> **TO DO**
Please copy every record below exactly and leave out the pictures.

### DATA SUPPLIED ###

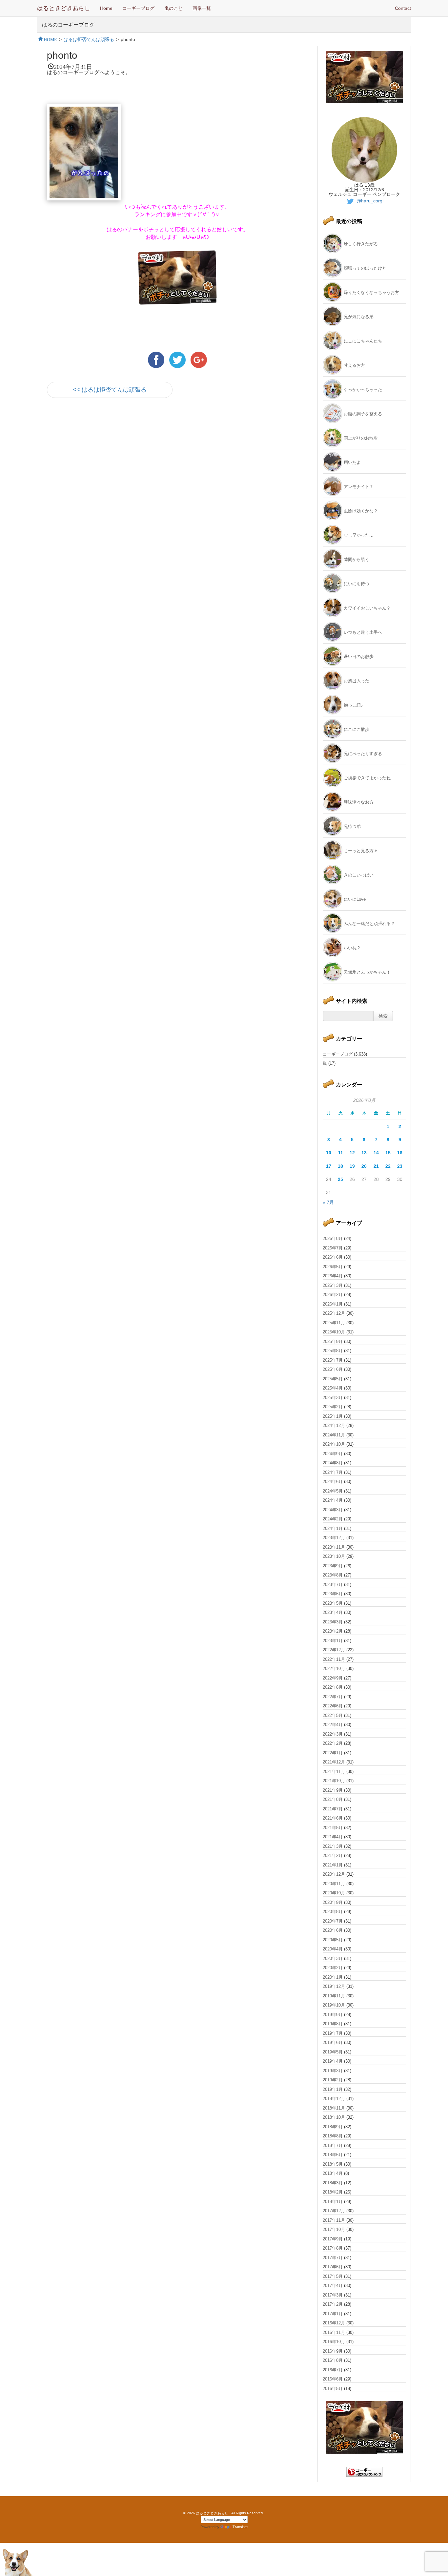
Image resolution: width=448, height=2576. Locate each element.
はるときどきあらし (63, 8)
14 (376, 1152)
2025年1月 (333, 1416)
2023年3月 (333, 1621)
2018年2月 (333, 2192)
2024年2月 (333, 1518)
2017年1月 (333, 2313)
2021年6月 (333, 1818)
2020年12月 (334, 1874)
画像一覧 (202, 8)
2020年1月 (333, 1977)
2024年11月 (334, 1434)
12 (352, 1152)
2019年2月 (333, 2079)
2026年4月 (333, 1275)
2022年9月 (333, 1678)
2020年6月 (333, 1930)
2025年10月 (334, 1331)
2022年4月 (333, 1724)
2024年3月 (333, 1509)
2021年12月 (334, 1762)
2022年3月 (333, 1734)
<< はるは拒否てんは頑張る (110, 389)
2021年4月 (333, 1836)
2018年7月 (333, 2145)
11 (340, 1152)
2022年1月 (333, 1752)
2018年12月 (334, 2098)
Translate (240, 2527)
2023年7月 (333, 1584)
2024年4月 (333, 1500)
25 (340, 1179)
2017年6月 (333, 2266)
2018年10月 (334, 2117)
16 (399, 1152)
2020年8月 (333, 1911)
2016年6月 (333, 2379)
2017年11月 (334, 2220)
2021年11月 (334, 1771)
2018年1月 (333, 2201)
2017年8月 (333, 2248)
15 (388, 1152)
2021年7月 (333, 1808)
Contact (403, 8)
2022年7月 (333, 1696)
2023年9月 (333, 1565)
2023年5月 (333, 1603)
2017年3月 (333, 2295)
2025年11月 (334, 1322)
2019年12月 (334, 1986)
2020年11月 (334, 1883)
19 (352, 1166)
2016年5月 (333, 2388)
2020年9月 (333, 1902)
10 (328, 1152)
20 (364, 1166)
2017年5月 (333, 2276)
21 (376, 1166)
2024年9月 (333, 1453)
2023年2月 (333, 1631)
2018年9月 (333, 2126)
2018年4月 (333, 2173)
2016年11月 (334, 2332)
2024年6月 (333, 1481)
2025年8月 (333, 1350)
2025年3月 (333, 1397)
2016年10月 (334, 2341)
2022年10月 (334, 1668)
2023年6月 (333, 1593)
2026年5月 (333, 1266)
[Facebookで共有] (157, 359)
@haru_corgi (369, 200)
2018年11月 (334, 2108)
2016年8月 (333, 2360)
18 (340, 1166)
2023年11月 (334, 1547)
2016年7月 (333, 2369)
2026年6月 (333, 1257)
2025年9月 (333, 1341)
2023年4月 (333, 1612)
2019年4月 (333, 2061)
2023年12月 (334, 1537)
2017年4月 (333, 2285)
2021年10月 (334, 1780)
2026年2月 (333, 1294)
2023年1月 (333, 1640)
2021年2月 (333, 1855)
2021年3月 (333, 1846)
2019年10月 (334, 2005)
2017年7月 (333, 2257)
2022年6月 (333, 1705)
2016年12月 (334, 2322)
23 (399, 1166)
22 (388, 1166)
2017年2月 (333, 2304)
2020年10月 (334, 1892)
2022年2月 (333, 1743)
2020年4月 (333, 1949)
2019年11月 (334, 1995)
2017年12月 (334, 2210)
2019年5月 (333, 2052)
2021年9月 (333, 1790)
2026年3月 (333, 1285)
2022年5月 (333, 1715)
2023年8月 (333, 1575)
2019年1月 (333, 2089)
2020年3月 (333, 1958)
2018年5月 (333, 2164)
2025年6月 (333, 1369)
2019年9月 (333, 2014)
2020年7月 (333, 1921)
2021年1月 (333, 1865)
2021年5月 (333, 1827)
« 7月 (328, 1202)
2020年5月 (333, 1939)
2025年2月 (333, 1406)
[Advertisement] (124, 462)
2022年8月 (333, 1687)
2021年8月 (333, 1799)
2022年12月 (334, 1649)
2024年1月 (333, 1528)
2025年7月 (333, 1360)
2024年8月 (333, 1462)
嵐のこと (173, 8)
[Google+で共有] (199, 359)
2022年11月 (334, 1659)
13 (364, 1152)
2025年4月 (333, 1388)
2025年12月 (334, 1313)
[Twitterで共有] (178, 359)
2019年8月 (333, 2023)
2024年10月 (334, 1444)
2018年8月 (333, 2135)
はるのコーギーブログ (68, 24)
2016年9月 (333, 2351)
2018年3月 (333, 2182)
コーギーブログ (138, 8)
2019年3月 (333, 2070)
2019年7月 (333, 2033)
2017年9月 (333, 2238)
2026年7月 (333, 1248)
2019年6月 (333, 2042)
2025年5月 (333, 1378)
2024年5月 (333, 1491)
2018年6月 (333, 2154)
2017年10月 (334, 2229)
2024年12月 (334, 1425)
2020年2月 (333, 1967)
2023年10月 (334, 1556)
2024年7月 (333, 1472)
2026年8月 (333, 1238)
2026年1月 (333, 1304)
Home (106, 8)
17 (328, 1166)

###

> **EXERCISE RESULT**
Image resolution: width=448, height=2576. Locate each element.
はるときどきあらし (63, 8)
14 (376, 1152)
2025年1月 (333, 1416)
2023年3月 (333, 1621)
2018年2月 (333, 2192)
2024年2月 (333, 1518)
2017年1月 (333, 2313)
2021年6月 (333, 1818)
2020年12月 (334, 1874)
画像一覧 (202, 8)
2020年1月 (333, 1977)
2024年11月 (334, 1434)
12 (352, 1152)
2019年2月 (333, 2079)
2026年4月 (333, 1275)
2022年9月 (333, 1678)
2020年6月 (333, 1930)
2025年10月 (334, 1331)
2022年4月 (333, 1724)
2024年3月 (333, 1509)
2021年12月 (334, 1762)
2022年3月 (333, 1734)
<< はるは拒否てんは頑張る (110, 389)
2021年4月 (333, 1836)
2018年7月 (333, 2145)
11 (340, 1152)
2022年1月 (333, 1752)
2018年12月 (334, 2098)
Translate (240, 2527)
2023年7月 (333, 1584)
2024年4月 (333, 1500)
25 (340, 1179)
2017年6月 (333, 2266)
2018年10月 (334, 2117)
16 (399, 1152)
2020年8月 (333, 1911)
2016年6月 (333, 2379)
2017年11月 (334, 2220)
2021年11月 (334, 1771)
2018年1月 (333, 2201)
2017年8月 (333, 2248)
15 (388, 1152)
2021年7月 (333, 1808)
Contact (403, 8)
2022年7月 (333, 1696)
2023年9月 (333, 1565)
2023年5月 (333, 1603)
2017年3月 (333, 2295)
2025年11月 (334, 1322)
2019年12月 (334, 1986)
2020年11月 (334, 1883)
19 (352, 1166)
2016年5月 (333, 2388)
2020年9月 (333, 1902)
10 (328, 1152)
20 (364, 1166)
2017年5月 (333, 2276)
21 (376, 1166)
2024年9月 (333, 1453)
2023年2月 (333, 1631)
2018年9月 (333, 2126)
2018年4月 (333, 2173)
2016年11月 (334, 2332)
2024年6月 (333, 1481)
2025年8月 (333, 1350)
2025年3月 (333, 1397)
2016年10月 (334, 2341)
2022年10月 (334, 1668)
2023年6月 (333, 1593)
2026年5月 (333, 1266)
[Facebookで共有] (157, 359)
@haru_corgi (369, 200)
2018年11月 (334, 2108)
2016年8月 (333, 2360)
18 (340, 1166)
2023年11月 (334, 1547)
2016年7月 (333, 2369)
2026年6月 (333, 1257)
2025年9月 (333, 1341)
2023年4月 (333, 1612)
2019年4月 (333, 2061)
2023年12月 (334, 1537)
2017年4月 (333, 2285)
2021年10月 (334, 1780)
2026年2月 (333, 1294)
2023年1月 (333, 1640)
2021年2月 (333, 1855)
2021年3月 (333, 1846)
2019年10月 (334, 2005)
2017年7月 (333, 2257)
2022年6月 (333, 1705)
2016年12月 (334, 2322)
23 (399, 1166)
22 (388, 1166)
2017年2月 (333, 2304)
2020年10月 (334, 1892)
2022年2月 (333, 1743)
2020年4月 (333, 1949)
2019年11月 (334, 1995)
2017年12月 (334, 2210)
2019年5月 (333, 2052)
2021年9月 (333, 1790)
2026年3月 (333, 1285)
2022年5月 (333, 1715)
2023年8月 (333, 1575)
2019年1月 (333, 2089)
2020年3月 (333, 1958)
2018年5月 (333, 2164)
2025年6月 (333, 1369)
2019年9月 (333, 2014)
2020年7月 (333, 1921)
2021年1月 (333, 1865)
2021年5月 (333, 1827)
« 7月 (328, 1202)
2020年5月 (333, 1939)
2025年2月 (333, 1406)
[Advertisement] (124, 462)
2022年8月 (333, 1687)
2021年8月 (333, 1799)
2022年12月 (334, 1649)
2024年1月 (333, 1528)
2025年7月 (333, 1360)
2024年8月 (333, 1462)
嵐のこと (173, 8)
[Google+で共有] (199, 359)
2022年11月 (334, 1659)
13 (364, 1152)
2025年4月 (333, 1388)
2025年12月 (334, 1313)
[Twitterで共有] (178, 359)
2019年8月 (333, 2023)
2024年10月 (334, 1444)
2018年8月 (333, 2135)
はるのコーギーブログ (68, 24)
2016年9月 (333, 2351)
2018年3月 (333, 2182)
コーギーブログ (138, 8)
2019年3月 (333, 2070)
2019年7月 (333, 2033)
2017年9月 (333, 2238)
2026年7月 (333, 1248)
2019年6月 (333, 2042)
2025年5月 (333, 1378)
2024年5月 (333, 1491)
2018年6月 (333, 2154)
2017年10月 (334, 2229)
2024年12月 (334, 1425)
2020年2月 (333, 1967)
2023年10月 (334, 1556)
2024年7月 (333, 1472)
2026年8月 (333, 1238)
2026年1月 (333, 1304)
Home (106, 8)
17 (328, 1166)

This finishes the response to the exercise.